Work instruction
The complete listing goes into the output exactly, without its pictures.

Records shown
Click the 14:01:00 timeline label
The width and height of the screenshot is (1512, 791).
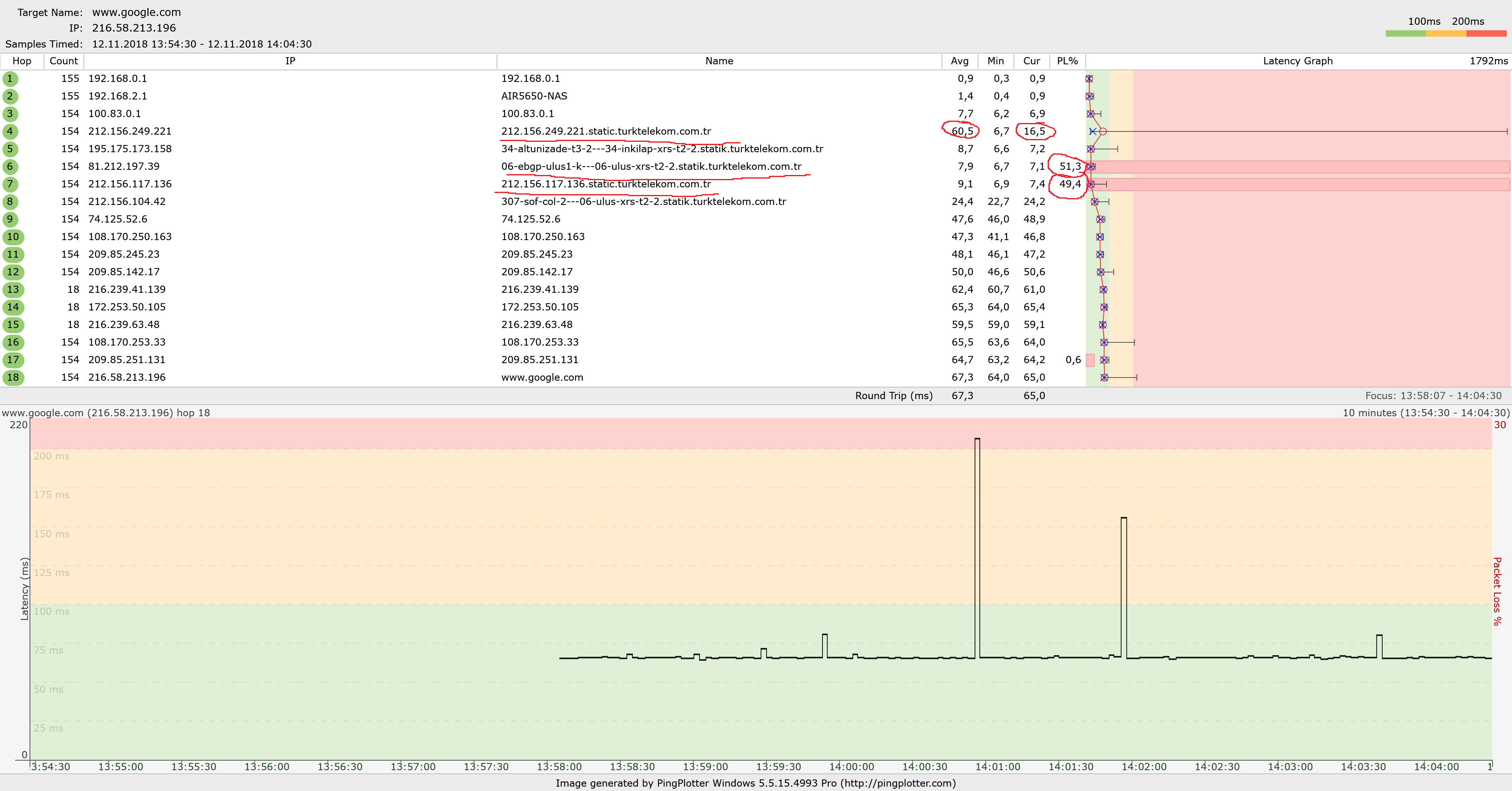[x=998, y=767]
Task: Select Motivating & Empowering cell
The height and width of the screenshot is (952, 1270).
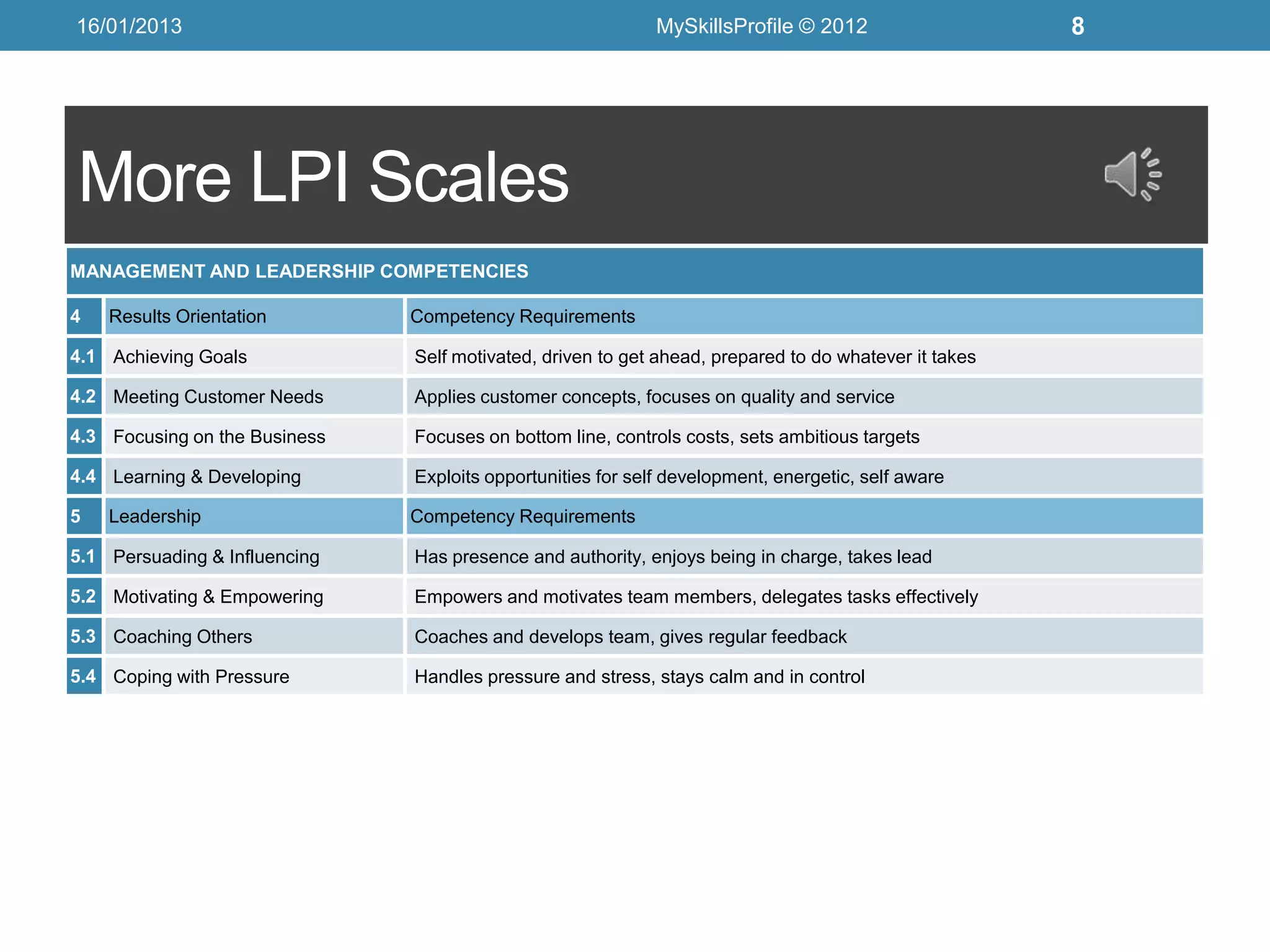Action: click(218, 597)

Finished exercise
Click the 14:01:00 timeline label
The width and height of the screenshot is (1512, 791).
[x=998, y=767]
Task: Select Motivating & Empowering cell
The height and width of the screenshot is (952, 1270).
Action: click(218, 597)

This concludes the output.